Cour de cassation

Kinshasa, le 15 octobre 2025 — La Cour de cassation a tenu, ce mercredi, son audience solennelle de rentrée judiciaire pour l’exercice 2025-2026, en présence du président de la République, Félix Antoine Tshisekedi Tshilombo, en sa qualité de magistrat suprême. Cette cérémonie marque le démarrage officiel des activités de l’institution pour la nouvelle année judiciaire.

Trois allocutions majeures ont rythmé cette audience. Le bâtonnier national, intervenant en premier, a plaidé pour la suppression de la procédure spéciale de prise à partie en droit judiciaire congolais. Selon lui, seul le régime disciplinaire, géré par le Conseil supérieur de la magistrature, est en mesure de garantir la moralité et la responsabilité des magistrats. Tout manquement à leurs obligations doit, d’après lui, être traité comme une faute disciplinaire, conformément au code de conduite de l’agent public.

Le procureur général près la Cour de cassation, Firmin Mvonde, a, pour sa part, axé sa mercuriale sur la répression de l’enrichissement illicite en droit congolais. Il a mis en garde contre les conséquences dévastatrices de ce fléau sur l’économie nationale et la confiance citoyenne, plaidant pour l’adoption d’une loi spécifique, un assainissement du climat économique et une meilleure protection des lanceurs d’alerte.

Enfin, le premier président de la Cour de cassation, Ndomba Kabeya Élie-Léon, a clôturé les interventions en s’attardant sur le rôle fondamental de l’avocat dans la consolidation de l’État de droit en République démocratique du Congo.
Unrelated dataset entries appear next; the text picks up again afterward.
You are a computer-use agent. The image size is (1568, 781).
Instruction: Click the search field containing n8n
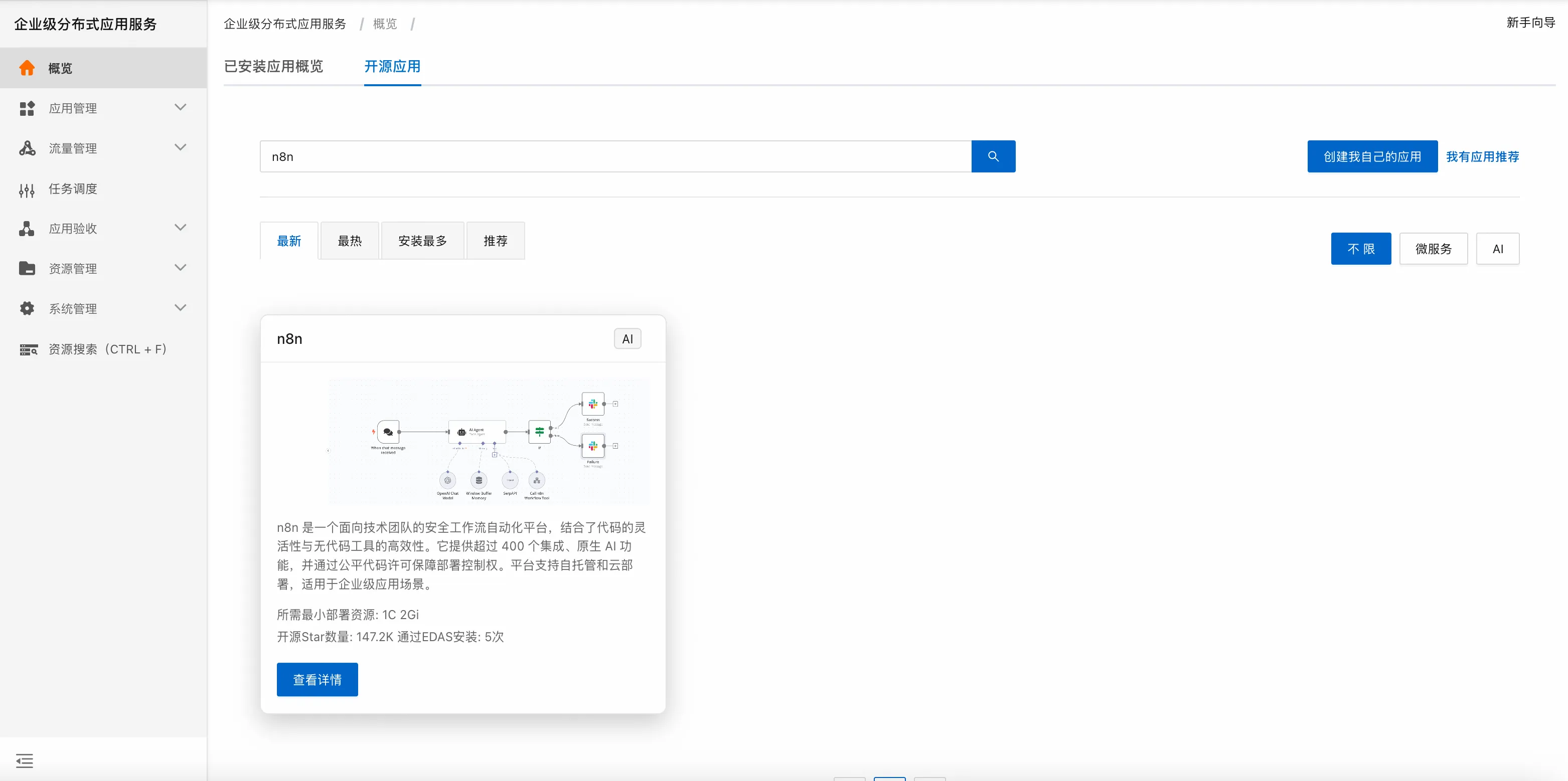[x=615, y=156]
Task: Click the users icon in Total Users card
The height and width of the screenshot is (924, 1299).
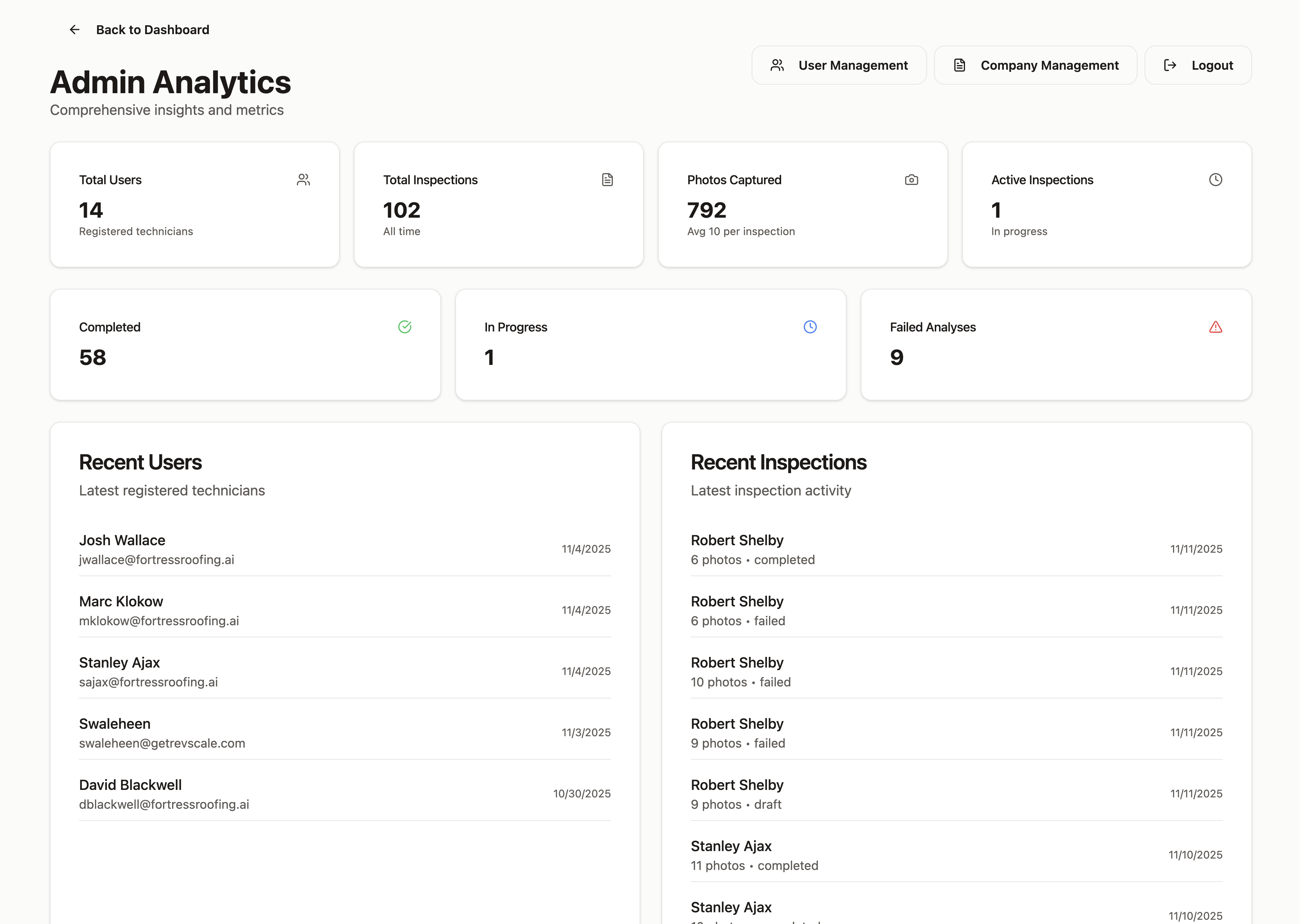Action: coord(303,180)
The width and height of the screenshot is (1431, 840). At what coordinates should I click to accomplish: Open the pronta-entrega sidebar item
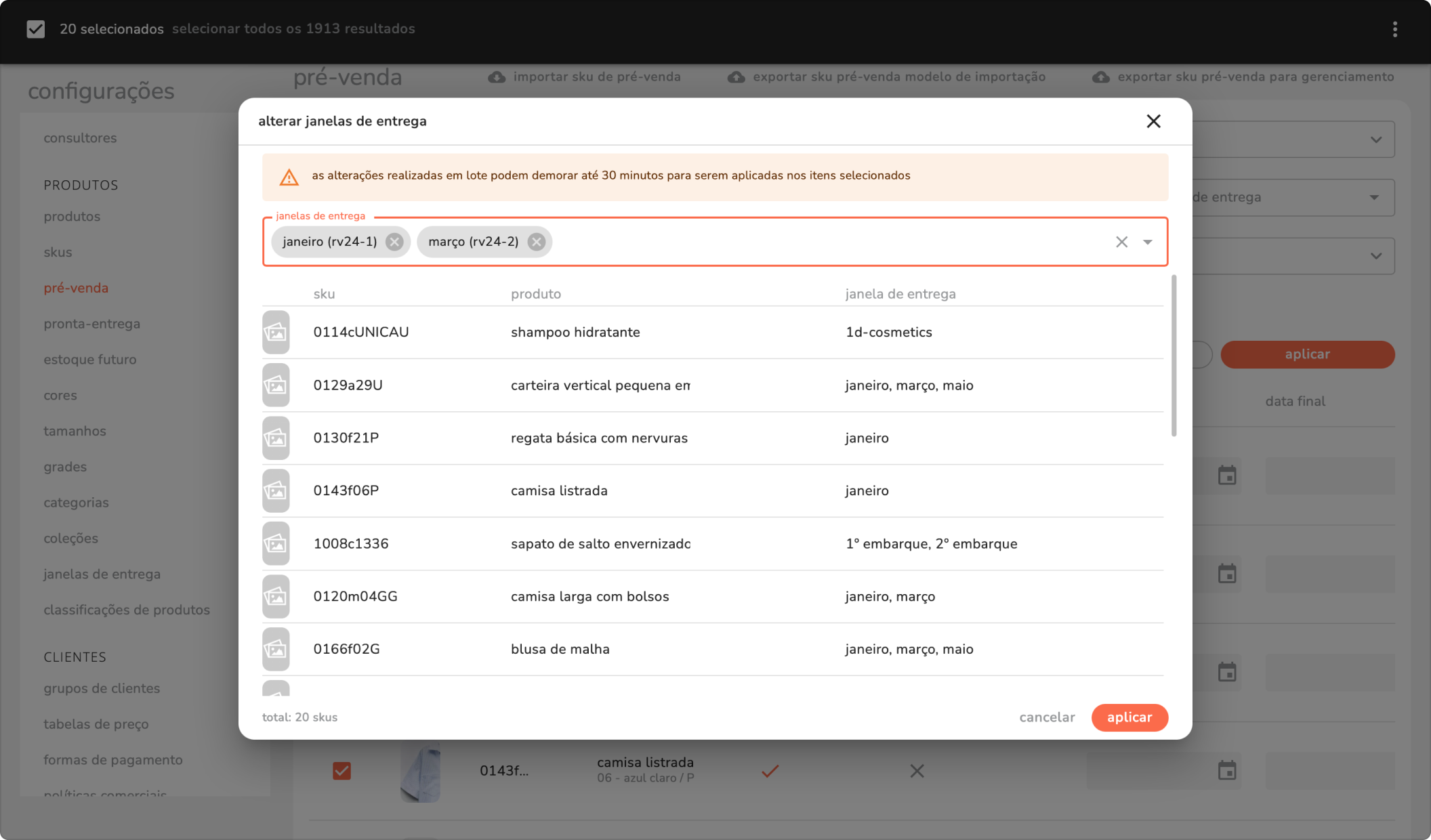coord(91,324)
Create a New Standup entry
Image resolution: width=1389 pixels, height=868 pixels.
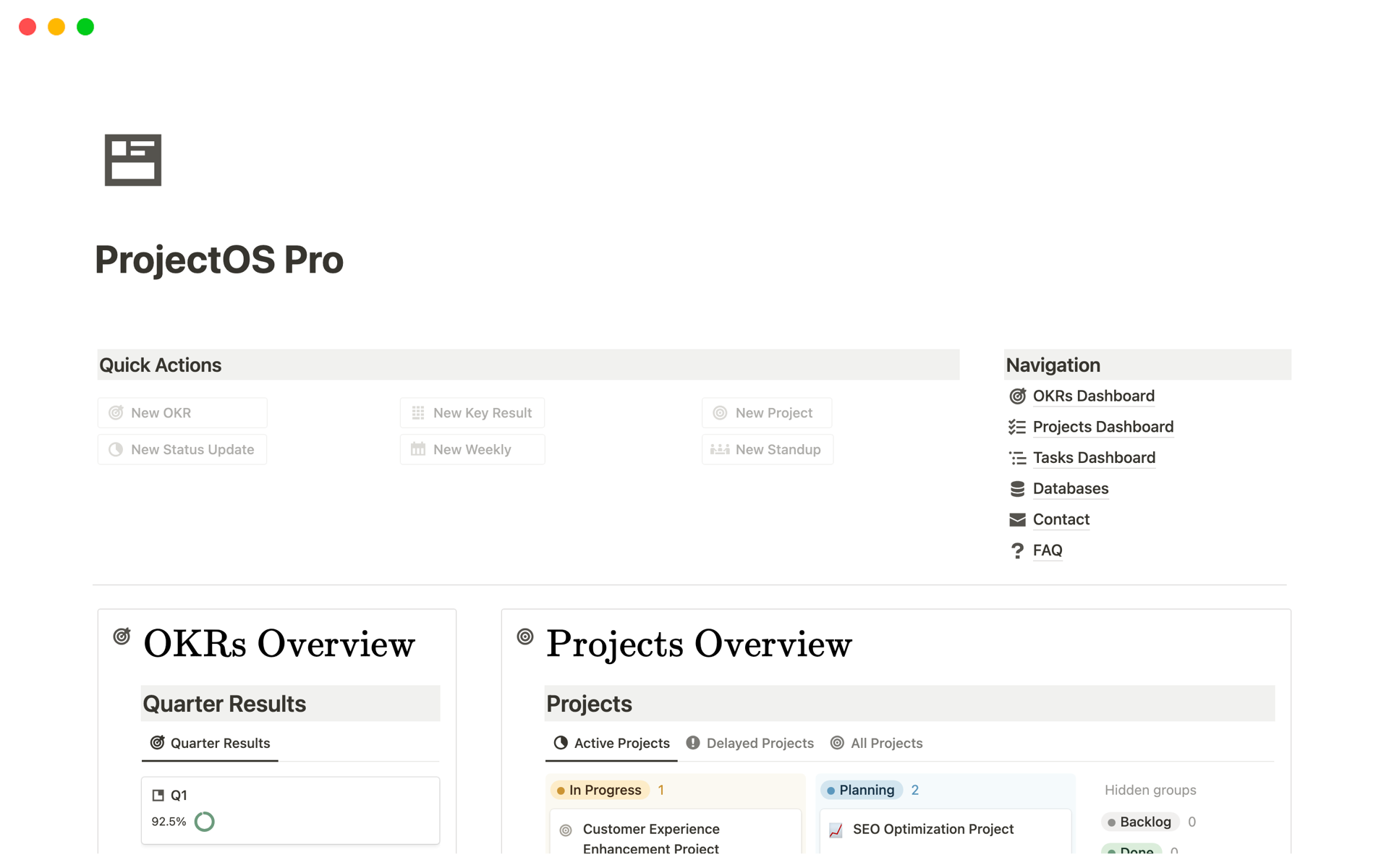point(767,449)
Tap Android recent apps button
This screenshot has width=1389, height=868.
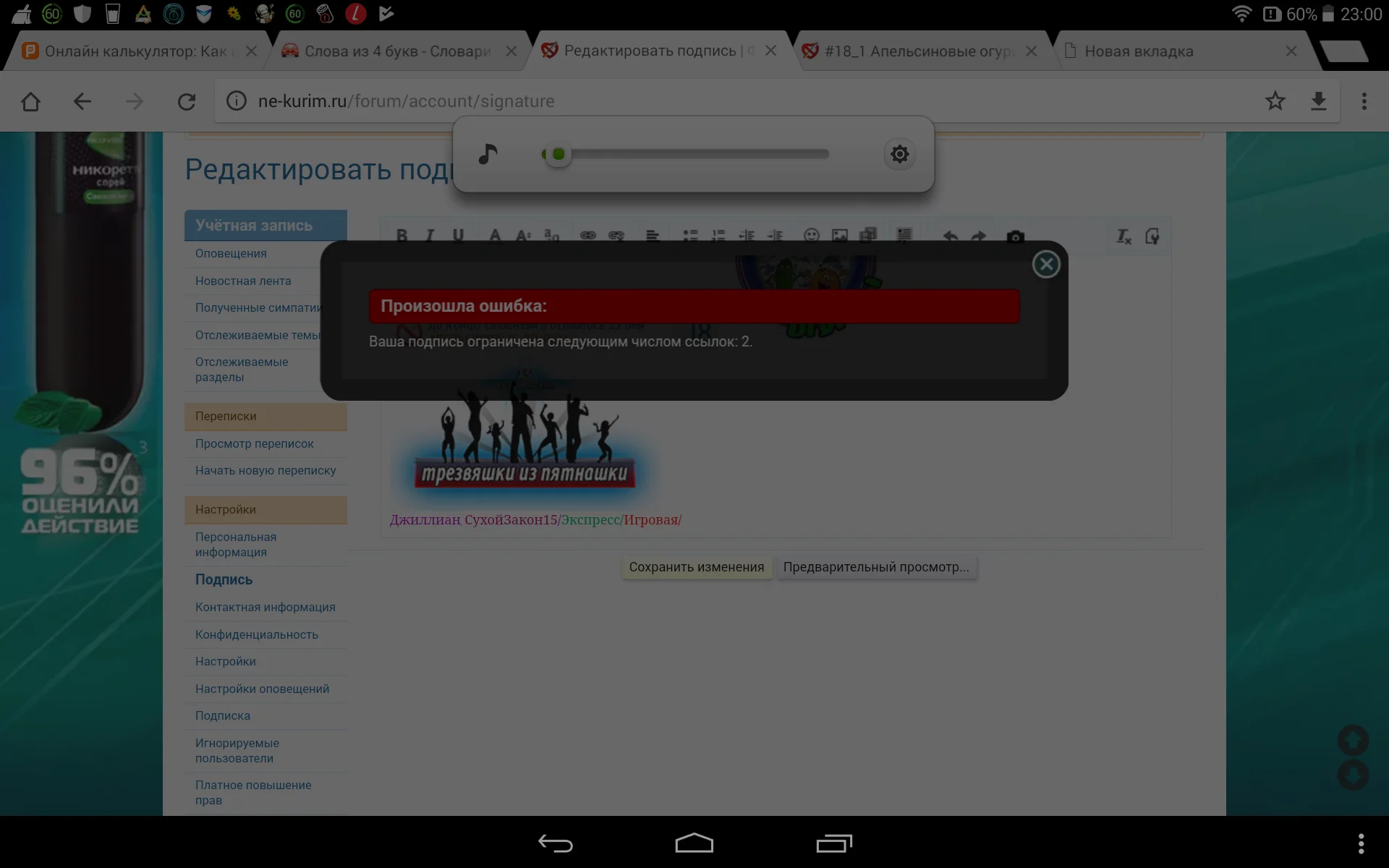point(833,843)

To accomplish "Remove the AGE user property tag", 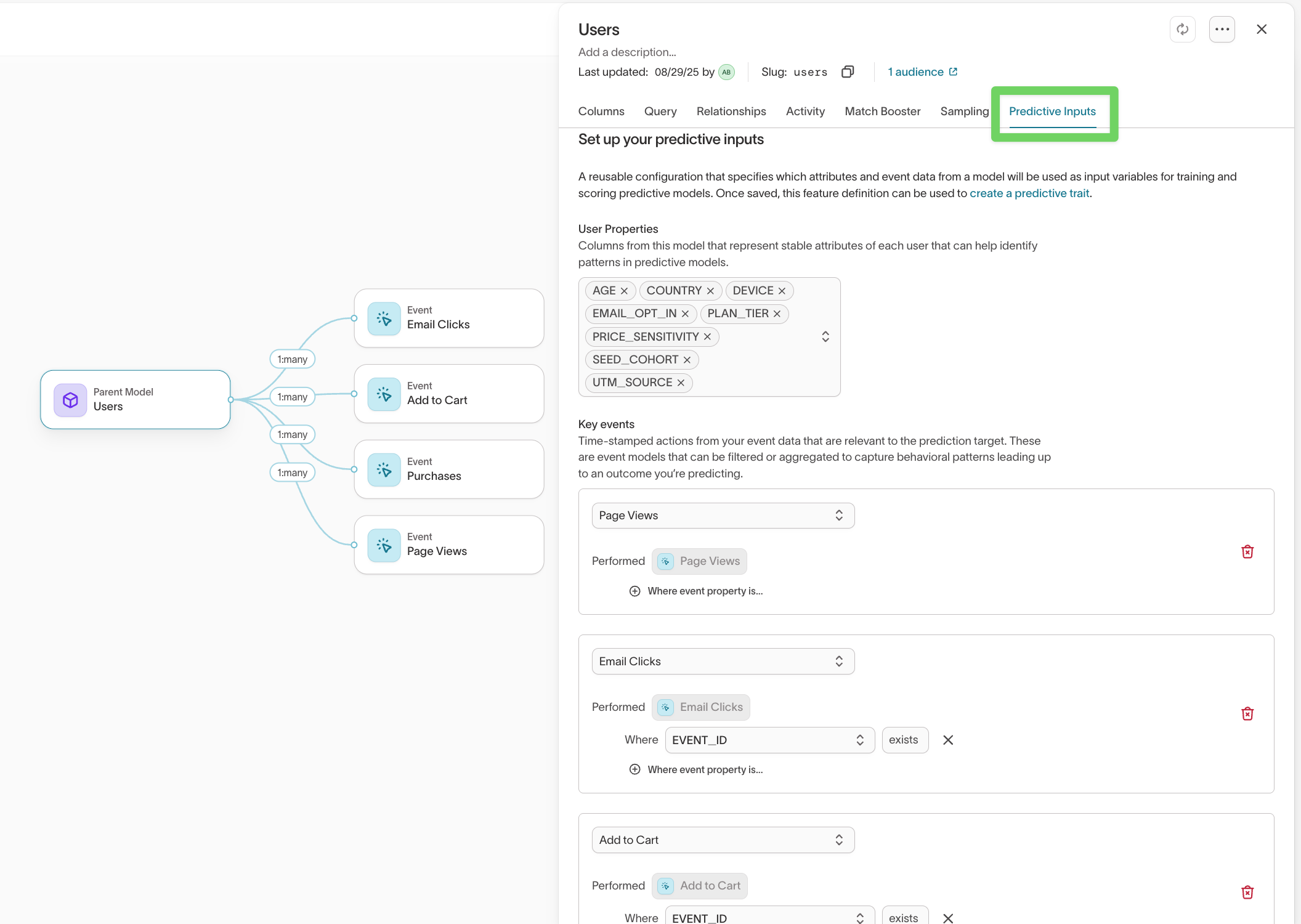I will 625,290.
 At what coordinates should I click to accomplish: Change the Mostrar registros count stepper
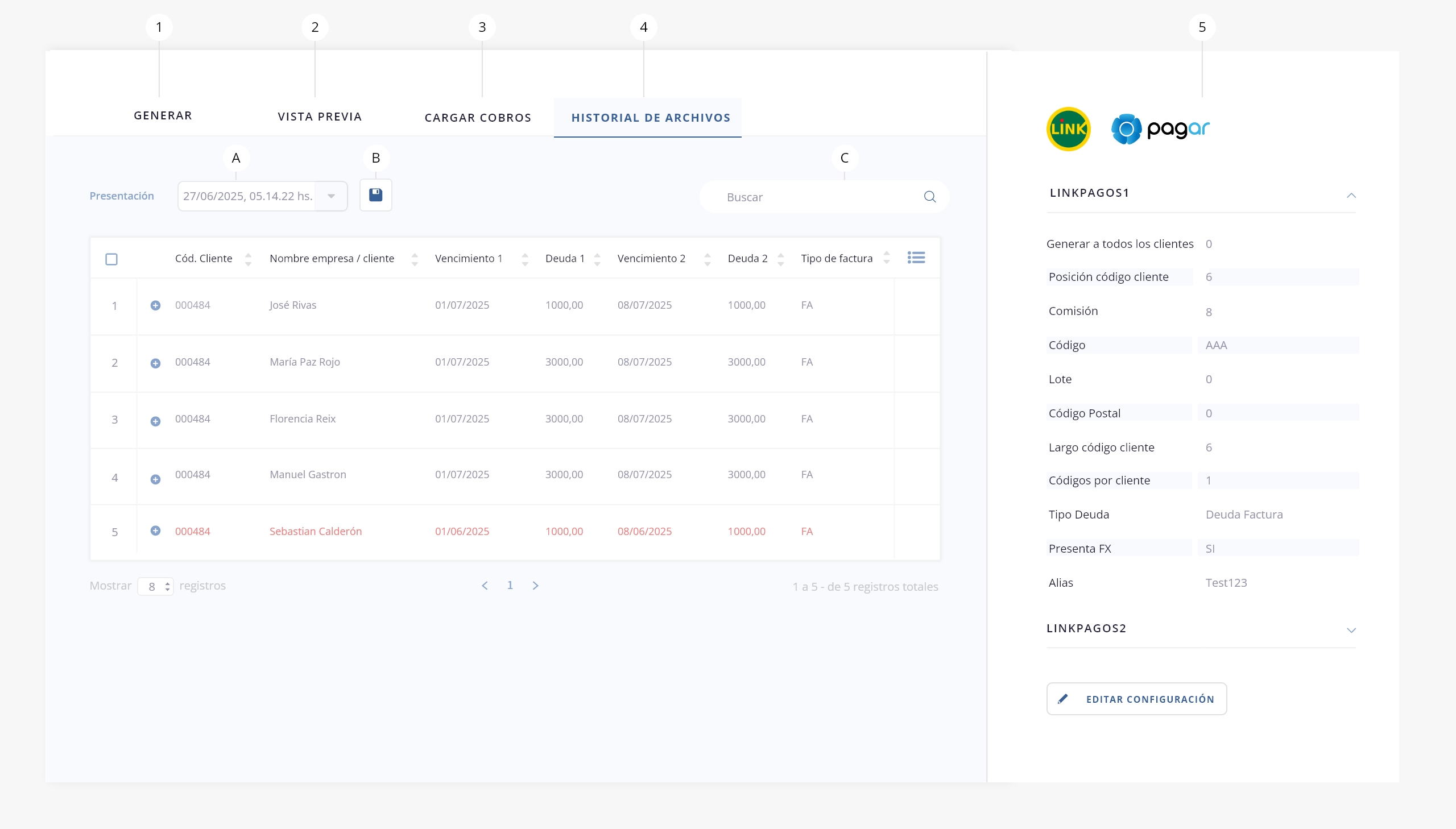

Tout en saluant la noblesse de cette profession, il a dénoncé certains comportements déviants qui ternissent son image et a appelé à une restauration des valeurs éthiques au sein du barreau.

Cette rentrée solennelle, symbole de continuité et de responsabilité institutionnelle, confirme la volonté des hautes instances judiciaires congolaises de renforcer l’intégrité et la transparence au sein de la justice, pilier essentiel de l’État de droit.